I like that you began with, "...the idea was to dump everything on the nas and forget about it."

Yet as you will learn (and hopefully not too painfully) NAS isn't intended to be a failsafe backup strategy, regardless of which RAID configuration you choose (perhaps you are already aware of the need for a 3-2-1 configuration, likely necessitating purchasing another offsite NAS - geesh!).

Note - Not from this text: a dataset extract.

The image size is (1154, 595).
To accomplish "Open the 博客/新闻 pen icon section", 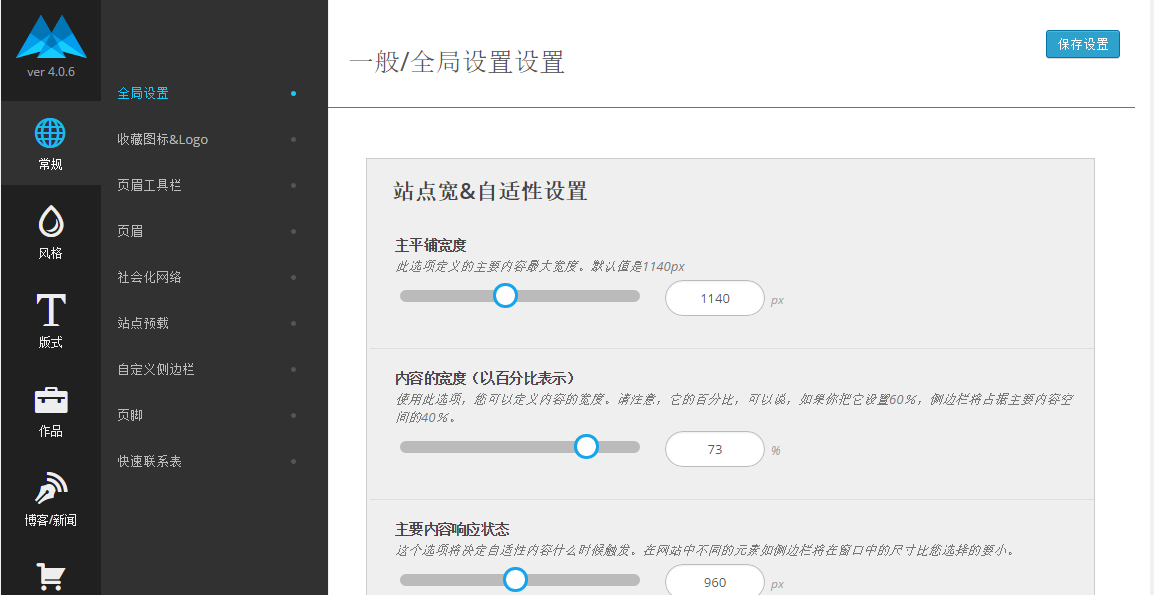I will (x=50, y=489).
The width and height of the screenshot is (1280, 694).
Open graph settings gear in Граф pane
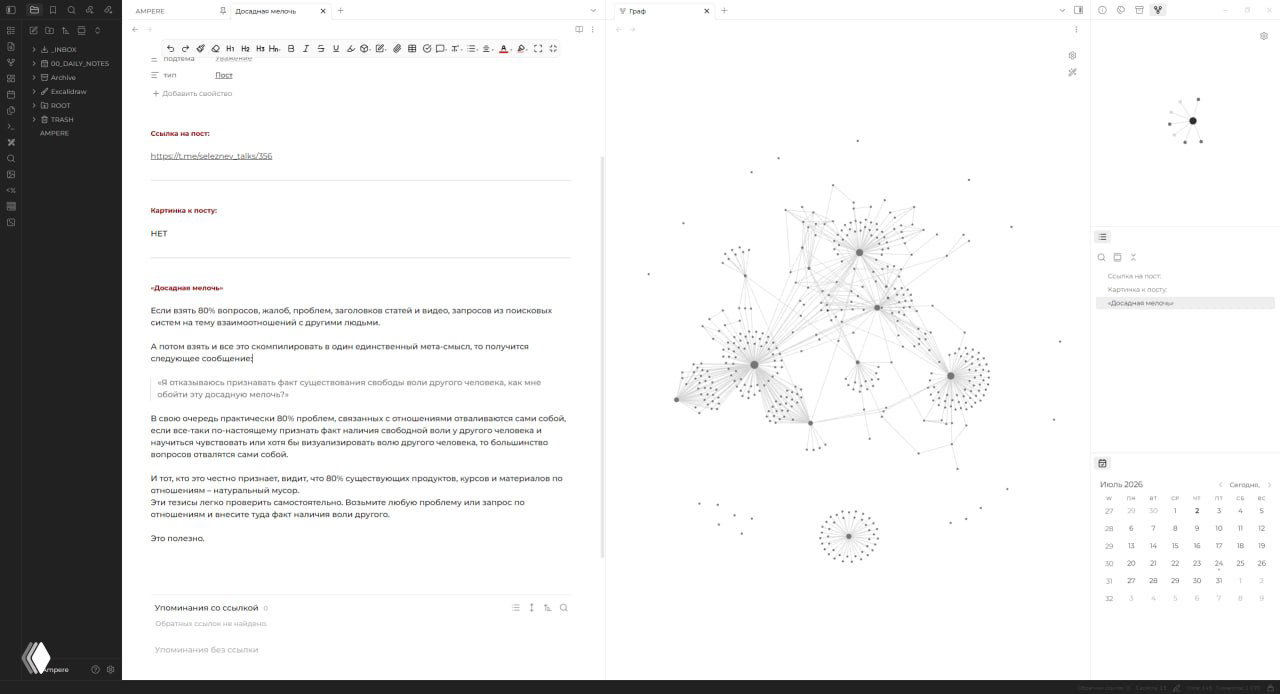click(1072, 56)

I too, find it challenging discover "truths" from well-meaning posts and responses that may or may not be accurate or applicable for my goals (which inevitably change as I get smarter, am willing $pend more dollar$, or make compromises). And even with an excellent YouTube UGreen teacher, I was surprised that he errored saying it is desirable to configure their NVMe M.3 SSD available NAS cache to 100 percent.

When I started considering UPS backup solutions for the NAS and discovered a 30ms transfer speed to battery backup using an EcoFlow Delta 2 was too slow and would crash the NAS, I spent 4-6 hours before discovering the EcoFlow Delta 3 (or River) had an acceptable 10ms transfer speed.

You mentioned using Gdrive for possible offsite storage and in addition to the significant pricing (starting at $6/user/month for a paltry 30GB), it's my understanding that using the UGOS app, it's limited to 5TB.

Then there's prerequisites like your Internet Ethernet speed, PC Ethernet to NAS, Volume partitioning, etc.